The 8-year-old started off saying, I'm not going fast, I'm not going through water and I'm not going over any jumps. Well by the end of the day I was following him doing 55KM. His quad was one of the dirtiest and he was doing his ****dest to get the wheels off the ground. I'll upload a couple of videos in the next day or two. Poor little bugger veared off the road, went down and imbankment and ended up in the trees, but didn't scare himself. He almost went off a little cliff. He also managed to flip over the handle bars. His biggest concern? He couldn't get the wheels off the ground high enough. That's my boy!

Me...hmmm. I got air a few times and got really muddy, but have no proof since the camera wasn't charged up. I stalled in some water and couldn't get it started again (my electronic starter hasn't worked since last year). I yanked & yanked, but nothing. Myron came over, gave it a good yank and yup, the rope broke. I spent the rest of the day riding on the back with him. Thank God for the handles on his extra seat. He knows I like to go fast so he milked it, especially over the jumps. My Mom would have a heart attack if she only knew what I REALLY do on the weekends.

Thanks for letting me share!
D


----------



## hondarecoveryman (Feb 28, 2009)

Sounds like a great ride :bigok:


----------



## bayou_boy_22 (Mar 13, 2009)

Sounds like a great ride is right.


----------



## Yesterday (Jan 2, 2009)

nice :domo:


----------



## Polaris425 (Dec 16, 2004)

Sounds like a great weekend! Now, make the trip to mississippi and do it again this weekend!! :rockn: haha..


----------



## Big D (Jun 23, 2009)

Mississippi? Do you have any idea how far that is from Calgary (rhetorical question)?

Seriously guys, you gotta bring the next one up north a little more.

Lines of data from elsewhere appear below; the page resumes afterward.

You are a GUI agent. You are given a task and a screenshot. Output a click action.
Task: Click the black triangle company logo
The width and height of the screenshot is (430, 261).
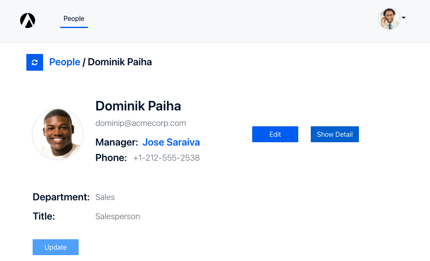coord(28,20)
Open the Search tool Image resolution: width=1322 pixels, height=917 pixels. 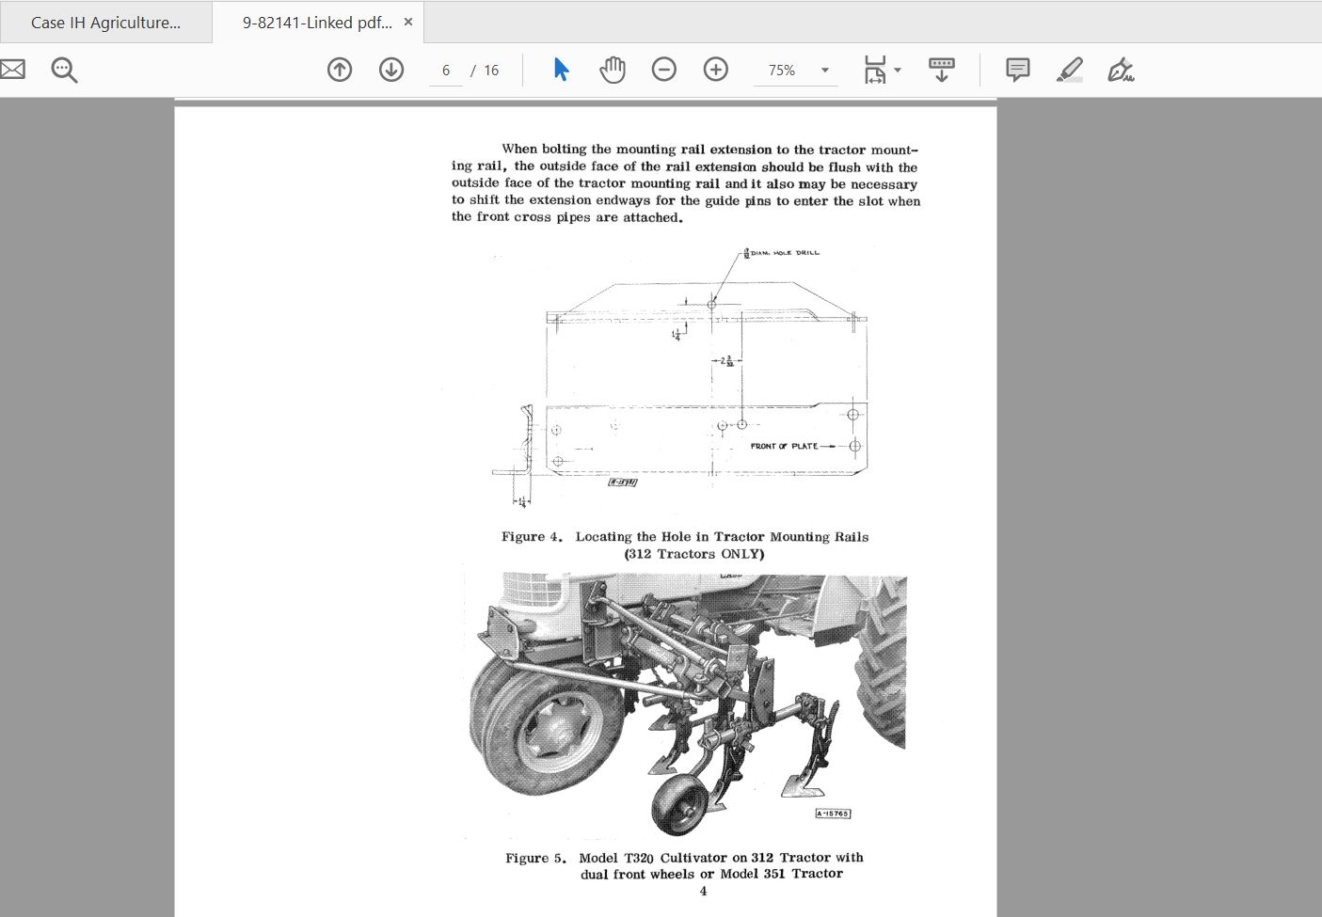coord(63,69)
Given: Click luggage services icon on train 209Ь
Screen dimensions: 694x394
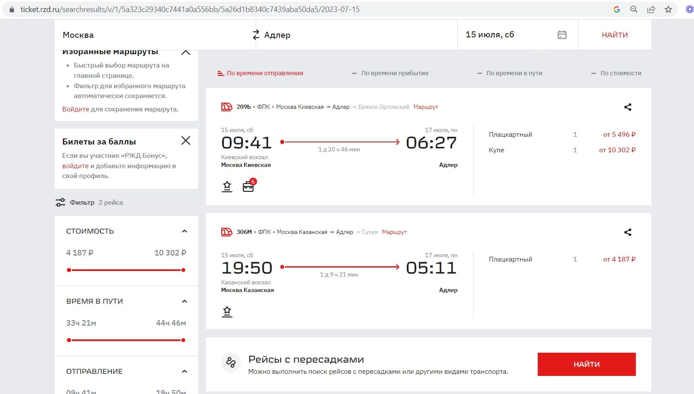Looking at the screenshot, I should (x=248, y=186).
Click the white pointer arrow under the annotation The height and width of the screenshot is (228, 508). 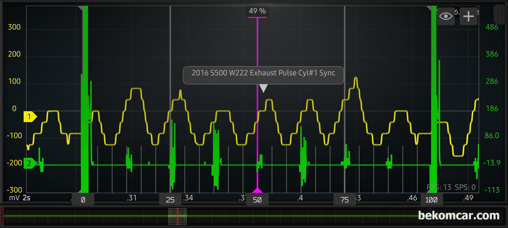click(x=263, y=89)
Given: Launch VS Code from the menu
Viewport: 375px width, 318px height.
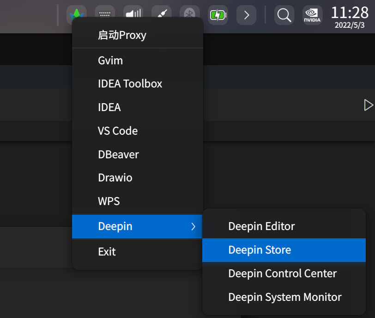Looking at the screenshot, I should click(118, 131).
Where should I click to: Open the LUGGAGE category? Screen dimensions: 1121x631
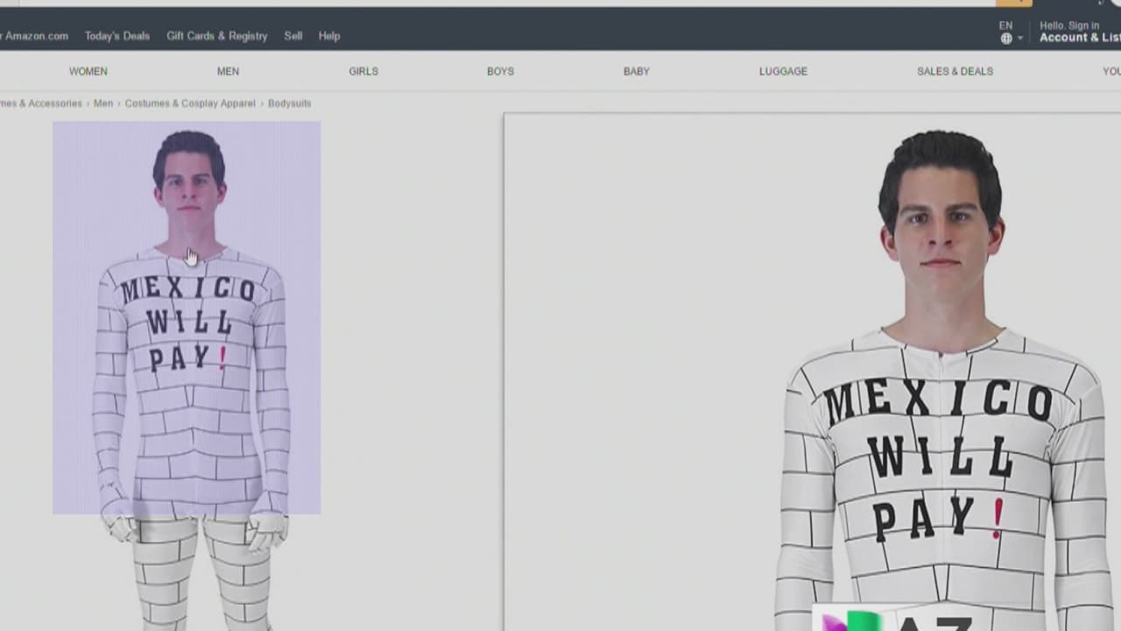(x=783, y=71)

Montana would be nice for me :09:

.....or better yet, the folks in Utah would love to have a bunch of perverted, drinking, smoking guys on loud machines hang around for the weekend.


----------



## RDWD (May 11, 2009)

I don't think any one on here has enough wifes to fit in in Utah. Not counting ex wifes btw.


----------



## Big D (Jun 23, 2009)

haha
just get your fiance to bring her sisters, girl-friends or whatever and pretend.


----------



## RDWD (May 11, 2009)

ha **** I can't control the one I've got. I couldn't imagine trying to handle more than one. (BB if you are reading this Im just kidding:smlove2


----------



## Big D (Jun 23, 2009)

Glad to hear she's got you under control already.


----------



## Polaris425 (Dec 16, 2004)

Big D said:


> Glad to hear she's got you under control already.



she says jump he says how many times and how high? :nutkick:


----------



## RDWD (May 11, 2009)

No I say how many times and how high HONEY?


----------



## Big D (Jun 23, 2009)

She's so lucky!
Okay, Myron's phone number is 403-295-.......

It's funny I heard that you know the honeymoon's over when he stops opening doors and helping with the groceries. I told him we're screwed because he's never opened the door for me and when we're unloading from a Costco trip he says "is that all you're bringing in?"


----------



## tow truck (Aug 8, 2009)

Sounds like you had a good time. Always fun with a good group, and if it's family, even better..


----------



## Big D (Jun 23, 2009)

Yup we have two different styles. More of the mudding with the adults, more of water and general driving around with the kids. I'm thrilled (I think??) that they've caught the bug.

I just uploaded some pictures called Kids Having Fun in Red Neck Pictures.
I've never uploaded videos here, but am going to try. I have a couple I'd like to share.


----------